Теряется, светится вся: «Ой, яблочки! Ой, у вас яблочки здеся, а я и не заметила! Вот, товарищи, это самая здоровая пища!» – и она вздымает торжествующе два солнечных живых шара над головой.
В тот же миг угрюмость и тягота прошедшего времени улетучиваются.
Все радуются и разбирают яблочки в вазах, пошли они нарасхват. Я гляжу и вижу, что «попадью» уже без страха и с живым интересом обступают, расспрашивают, знакомятся с ней, а в ее тетрадку записываются два добровольца в вегетарианцы: деловито, чтобы успеть, хохлушка поэтическая, а за ней в очередь тот военный пенсионер, что не мог говорить и плакал, серьезно и торжественно просит «внести меня в список». А всем, кто участвовал – литераторам, приглашенным, потомкам Льва Николаевича, – музейщики начинают официально выносить и дарить... сумки килограммовые яснополянских яблок. Гляжу – и вот уж сам принимаю в подарок от музейщиков увесистую сумку; удивленными глазами взирает на пупырчатую от яблок сумку Битов, только собравшийся садиться в машину и уезжать.
За двое этих суток Владимир успел дать несколько обещаний. Журналисткам обещал устроить перед отъездом прогулку на лошадях; а еще пообещал свозить в родовую церковь Толстых, где семейное их захоронение – туда на прощанье и повезли.

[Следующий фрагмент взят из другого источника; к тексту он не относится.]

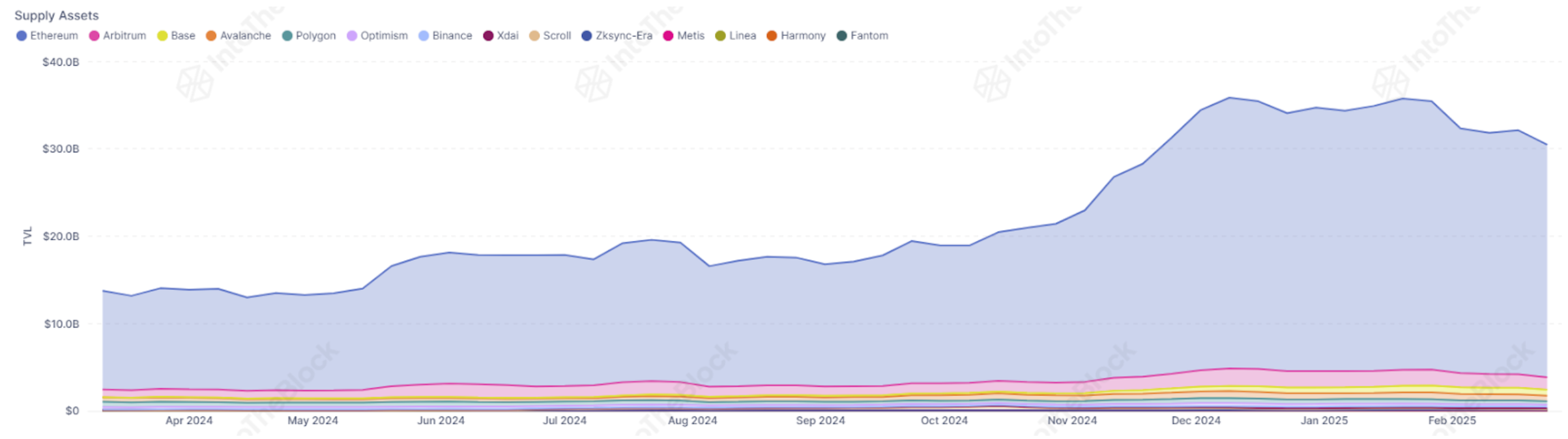Click the Base yellow legend dot
1568x439 pixels.
click(x=162, y=36)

Битов уехал в Москву, хоть чуть не уговорили его, удивленного, побыть в Ясной последний этот вечер. Сами по себе, похожие теперь больше не на экскурсантов, а на автостопщиков, добираемся до церкви и выходим наружу из автобуса.
На рыхлом, уезженном перед церковью дворике светло и пусто. Подворье крепкостоящего дома, амбарного на вид, где живет батюшка, будто мельник, а по двору возлежит и сушится, что пуховая перина, густая мучнистая пыль. Пробежала через двор послушница – соскочила с крыльца поповского дома и молчком юркнула в храм, озираясь на автобус и приехавших людей, верно, узнавая молодых Толстых, братьев.